Design: A double-blind, three-stage before-and-after intervention trial.
Setting: Taipei Medical College Hospital, Taipei, Taiwan.
Subjects: Fifty healthy Taiwanese citizens (age range 41-81; median 60) randomly allocated to two groups.
Interventions: In stage 1 (run-in control stage) all subjects consumed reconstituted low-fat milk (LFM) for 3 weeks; in stage 2 (probiotic intervention) subjects consumed B. lactis in LFM (group A) or B. lactis in lactose-hydrolysed LFM (group B) for 3 weeks; in stage 3 all subjects returned to non-supplemented LFM for a further 3 weeks (washout stage). The innate immune functions of two different leucocyte types (polymorphonuclear (PMN) cells and natural killer (NK) cells) were assessed at four time points via in vitro analyses on peripheral blood samples.

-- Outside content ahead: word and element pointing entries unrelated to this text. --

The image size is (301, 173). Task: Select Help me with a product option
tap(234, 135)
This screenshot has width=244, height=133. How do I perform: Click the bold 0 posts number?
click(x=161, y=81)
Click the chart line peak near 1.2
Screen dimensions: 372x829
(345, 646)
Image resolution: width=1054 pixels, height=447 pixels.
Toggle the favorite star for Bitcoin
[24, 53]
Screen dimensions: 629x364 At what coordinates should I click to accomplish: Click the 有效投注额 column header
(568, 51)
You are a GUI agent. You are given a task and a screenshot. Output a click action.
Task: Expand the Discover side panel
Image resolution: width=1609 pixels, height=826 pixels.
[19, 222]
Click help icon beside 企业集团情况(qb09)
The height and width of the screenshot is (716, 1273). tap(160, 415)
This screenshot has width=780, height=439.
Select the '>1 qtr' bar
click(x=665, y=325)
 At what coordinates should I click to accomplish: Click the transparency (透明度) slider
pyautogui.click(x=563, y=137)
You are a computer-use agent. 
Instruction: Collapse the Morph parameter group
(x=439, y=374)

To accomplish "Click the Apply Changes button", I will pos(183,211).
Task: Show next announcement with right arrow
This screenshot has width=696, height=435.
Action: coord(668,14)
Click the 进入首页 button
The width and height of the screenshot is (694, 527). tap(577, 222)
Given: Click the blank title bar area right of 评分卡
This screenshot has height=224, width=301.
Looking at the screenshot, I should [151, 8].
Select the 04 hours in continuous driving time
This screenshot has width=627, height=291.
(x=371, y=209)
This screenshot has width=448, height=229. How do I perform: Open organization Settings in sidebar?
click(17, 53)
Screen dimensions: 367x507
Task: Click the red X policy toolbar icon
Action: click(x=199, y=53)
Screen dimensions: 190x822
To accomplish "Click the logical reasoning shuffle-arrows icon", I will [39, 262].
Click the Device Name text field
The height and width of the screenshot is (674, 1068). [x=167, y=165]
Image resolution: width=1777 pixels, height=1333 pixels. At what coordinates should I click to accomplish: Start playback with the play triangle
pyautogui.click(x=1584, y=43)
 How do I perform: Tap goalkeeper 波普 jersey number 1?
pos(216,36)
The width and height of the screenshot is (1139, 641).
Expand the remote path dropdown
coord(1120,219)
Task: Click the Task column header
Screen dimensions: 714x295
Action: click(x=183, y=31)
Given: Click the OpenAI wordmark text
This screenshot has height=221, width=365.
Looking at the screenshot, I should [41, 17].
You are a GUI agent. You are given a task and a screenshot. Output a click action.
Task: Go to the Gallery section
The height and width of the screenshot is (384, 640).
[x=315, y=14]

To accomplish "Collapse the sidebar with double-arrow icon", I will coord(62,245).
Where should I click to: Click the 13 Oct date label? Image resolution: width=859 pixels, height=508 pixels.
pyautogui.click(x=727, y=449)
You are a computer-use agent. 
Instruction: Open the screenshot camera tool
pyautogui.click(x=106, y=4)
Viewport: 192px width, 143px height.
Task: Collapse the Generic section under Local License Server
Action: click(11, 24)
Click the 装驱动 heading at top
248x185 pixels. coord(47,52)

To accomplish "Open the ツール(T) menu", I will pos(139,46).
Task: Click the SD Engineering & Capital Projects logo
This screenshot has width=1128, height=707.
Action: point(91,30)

Results: While consumption of LFM alone had no significant effect on immune responses, stage 2 results indicated significantly enhanced PMN cell phagocytosis and NK cell tumour killing activity following consumption of milk containing B. lactis. These increases levelled off following cessation of B. lactis consumption, but remained above the pre-treatment values. Increases in PMN and NK cell activity were greatest among subjects who consumed B. lactis in lactose-hydrolysed LFM.
Conclusions: Dietary consumption of the probiotic bacterium B. lactis HN019 enhanced immune function of two different types of leucocytes; the degree of enhancement was increased by consuming B. lactis in an oligosaccharide-rich substrate.
Sponsorship: Financial support was provided by the New Zealand Dairy Board.